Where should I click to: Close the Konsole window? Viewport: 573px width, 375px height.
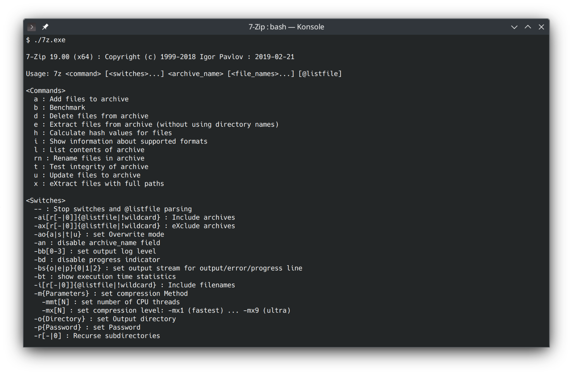[541, 27]
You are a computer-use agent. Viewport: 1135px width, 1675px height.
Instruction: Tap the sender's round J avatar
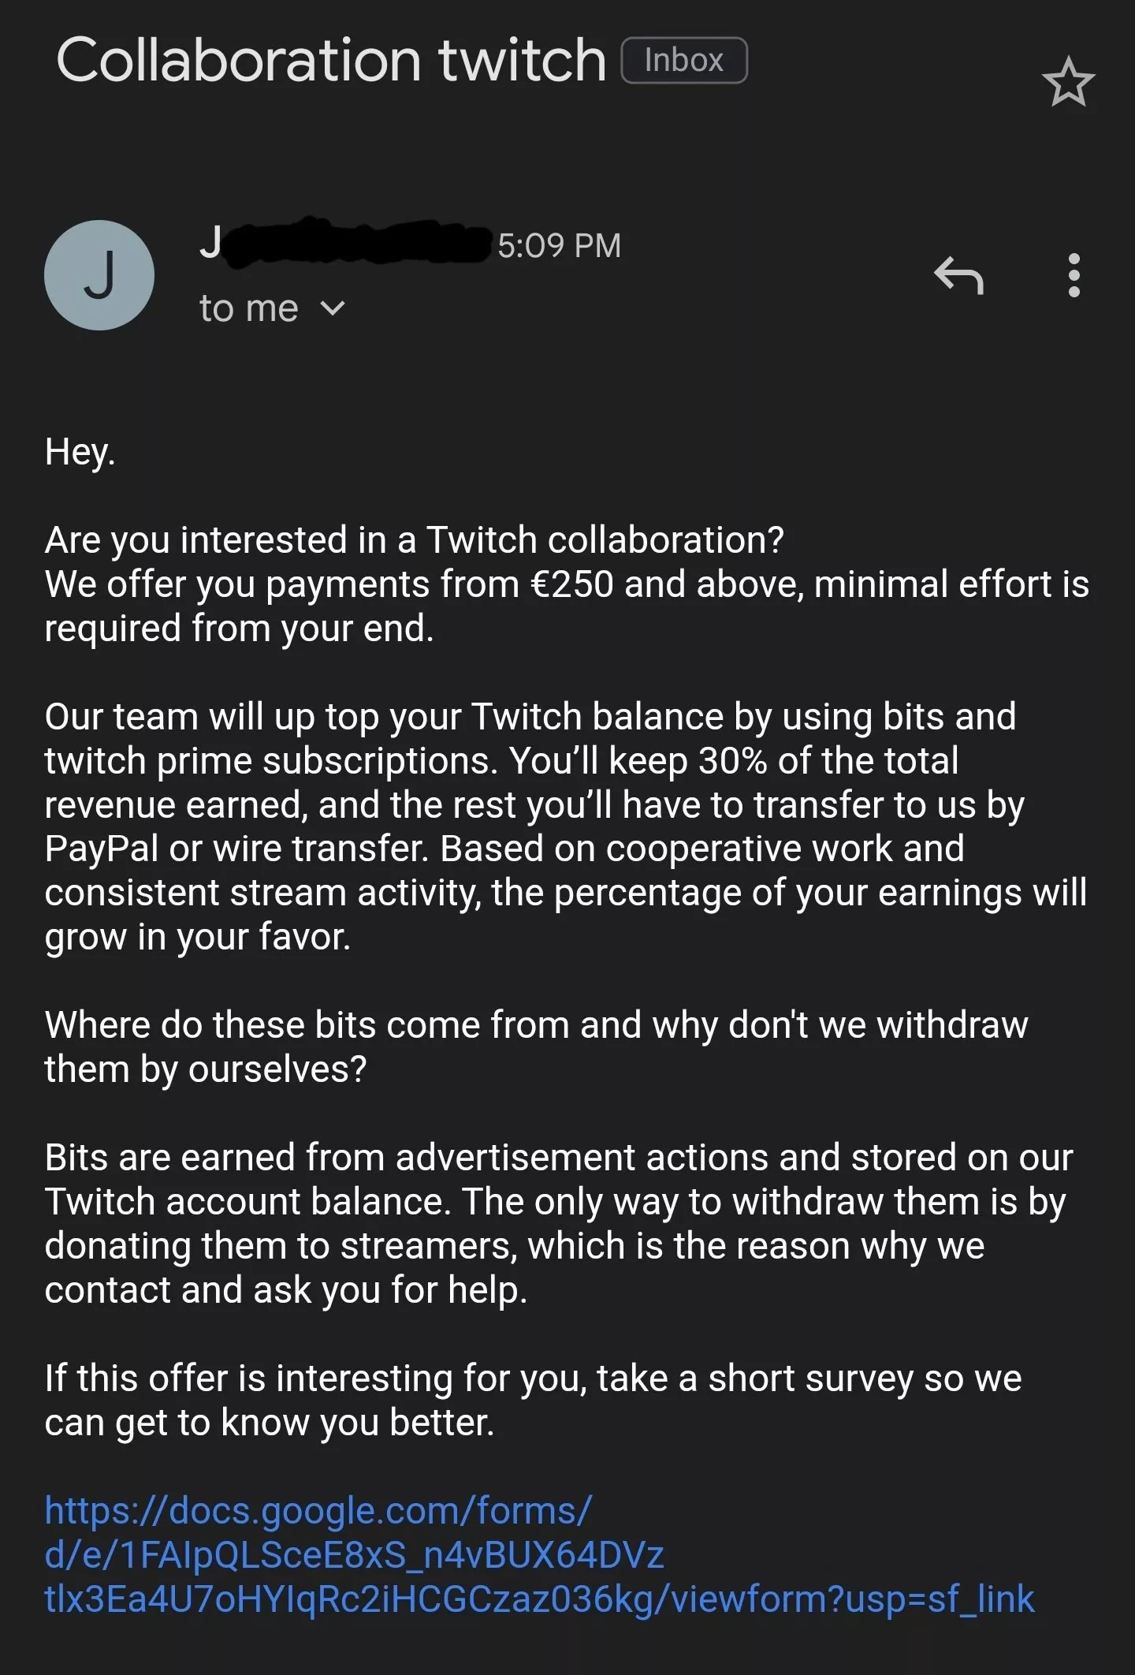pyautogui.click(x=99, y=275)
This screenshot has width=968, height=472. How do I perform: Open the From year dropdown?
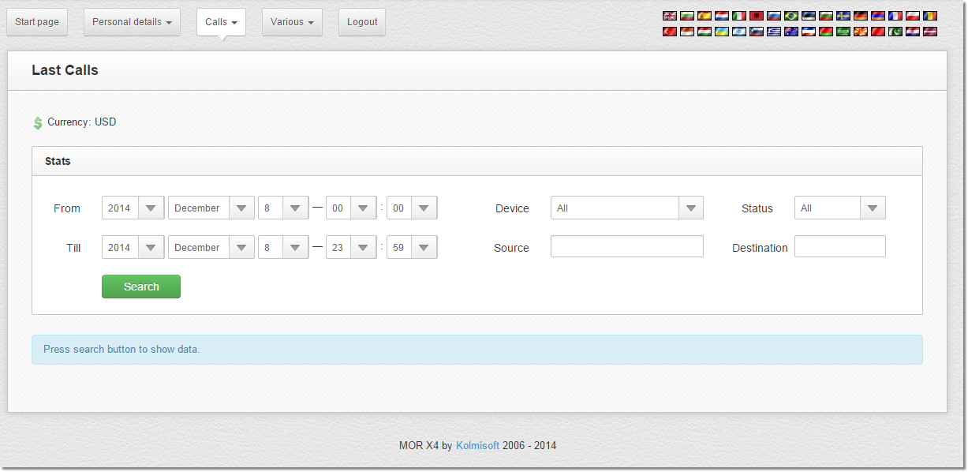(133, 208)
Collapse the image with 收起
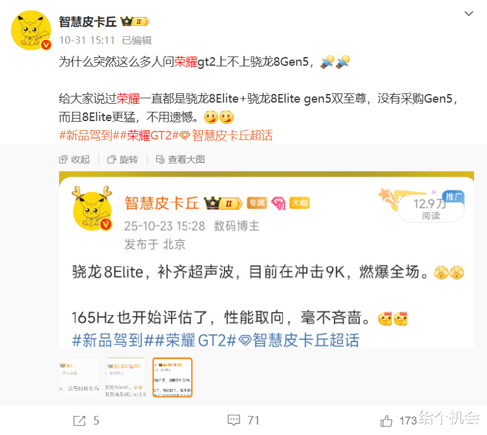Image resolution: width=487 pixels, height=435 pixels. [x=74, y=160]
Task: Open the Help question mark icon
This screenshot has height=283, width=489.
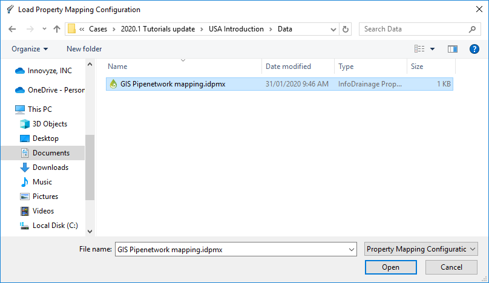Action: (x=474, y=49)
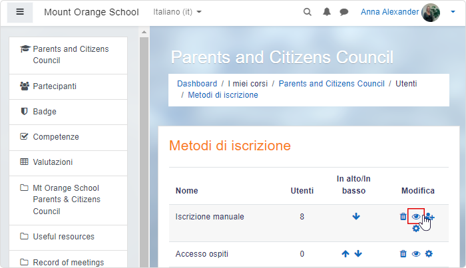Click the sidebar scrollbar up arrow
This screenshot has width=466, height=268.
pyautogui.click(x=144, y=32)
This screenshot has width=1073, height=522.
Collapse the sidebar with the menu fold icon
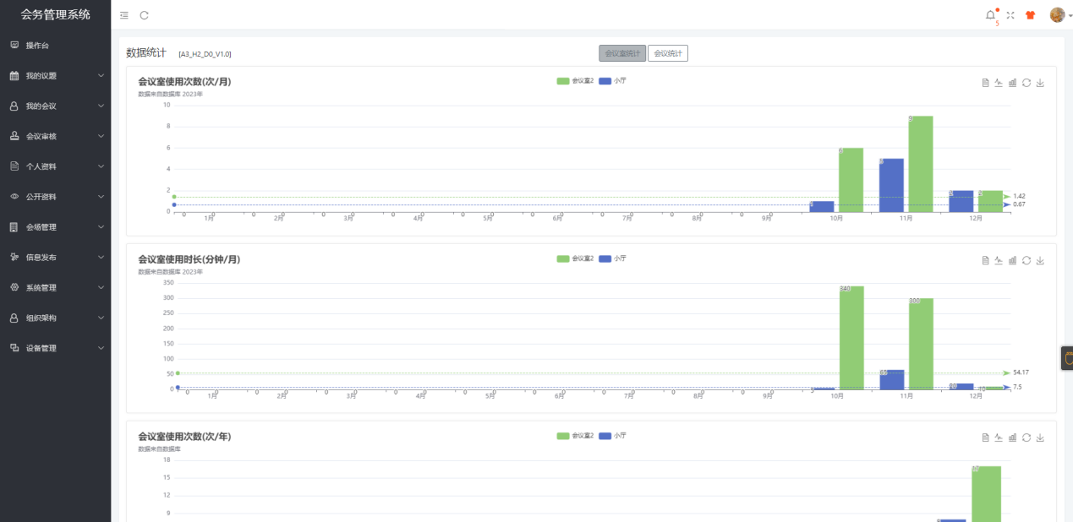click(124, 15)
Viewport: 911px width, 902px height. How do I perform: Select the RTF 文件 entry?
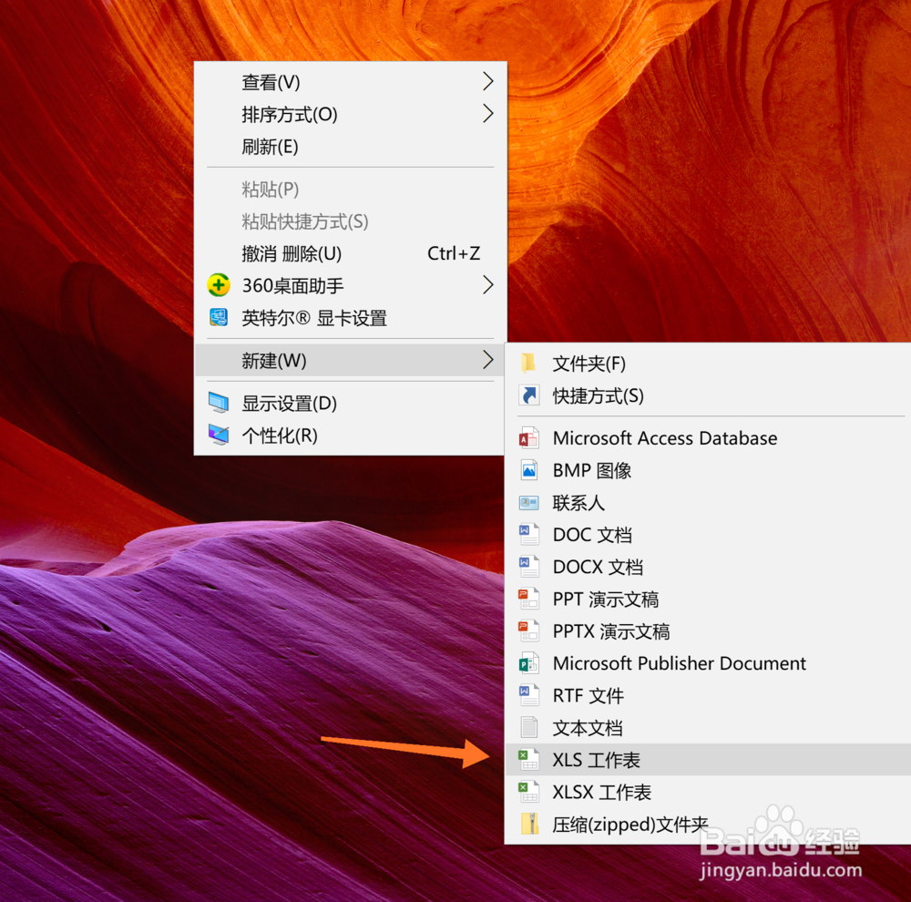588,695
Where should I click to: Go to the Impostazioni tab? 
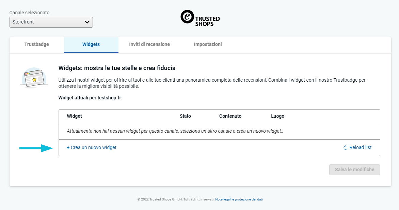point(208,44)

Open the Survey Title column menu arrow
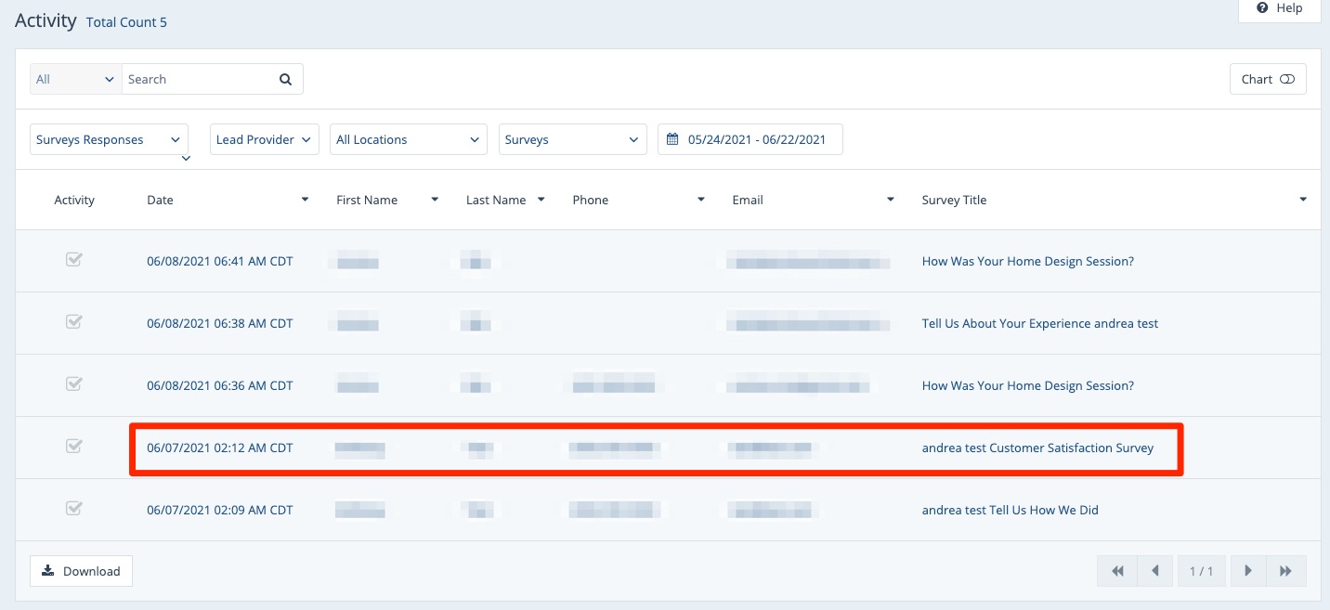tap(1302, 200)
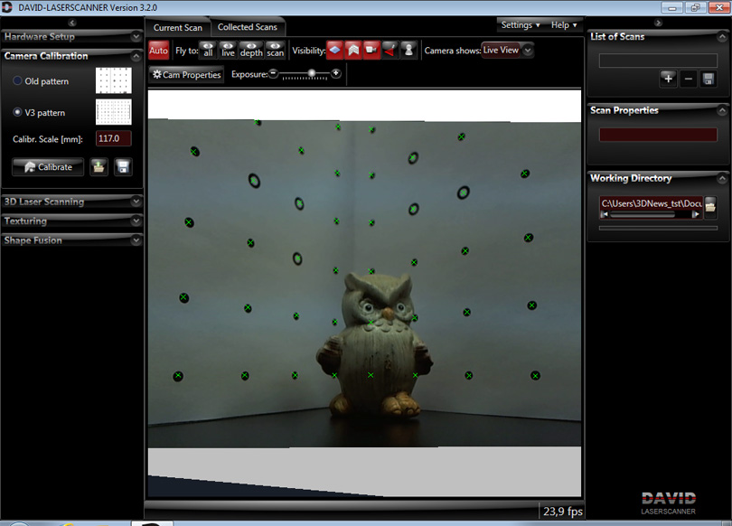Expand the Hardware Setup section
Image resolution: width=732 pixels, height=526 pixels.
[x=71, y=37]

+++++

Write the listing out exactly, apart from its pictures.

* [Answer to the exercise]
Where should I click to: Close the Konsole window? Viewport: 573px width, 375px height.
[541, 27]
You are a computer-use agent. Viewport: 1135px width, 1675px height.
Instruction: Tap the sender's round J avatar
pyautogui.click(x=99, y=275)
This screenshot has width=968, height=472. How do I perform: Open the From year dropdown?
(133, 208)
Collapse the image with 收起
Image resolution: width=487 pixels, height=435 pixels. [x=74, y=160]
Task: Open the Help question mark icon
This screenshot has height=283, width=489.
Action: (x=474, y=49)
Click the sidebar scrollbar up arrow
This screenshot has width=466, height=268.
pyautogui.click(x=144, y=32)
This screenshot has width=1073, height=522.
Collapse the sidebar with the menu fold icon
click(124, 15)
Viewport: 911px width, 902px height. How do I perform: Select the RTF 文件 entry?
588,695
Where should I click to: Go to the Impostazioni tab? 
point(208,44)

Open the Survey Title column menu arrow
tap(1302, 200)
Expand the Hardware Setup section
Image resolution: width=732 pixels, height=526 pixels.
[x=71, y=37]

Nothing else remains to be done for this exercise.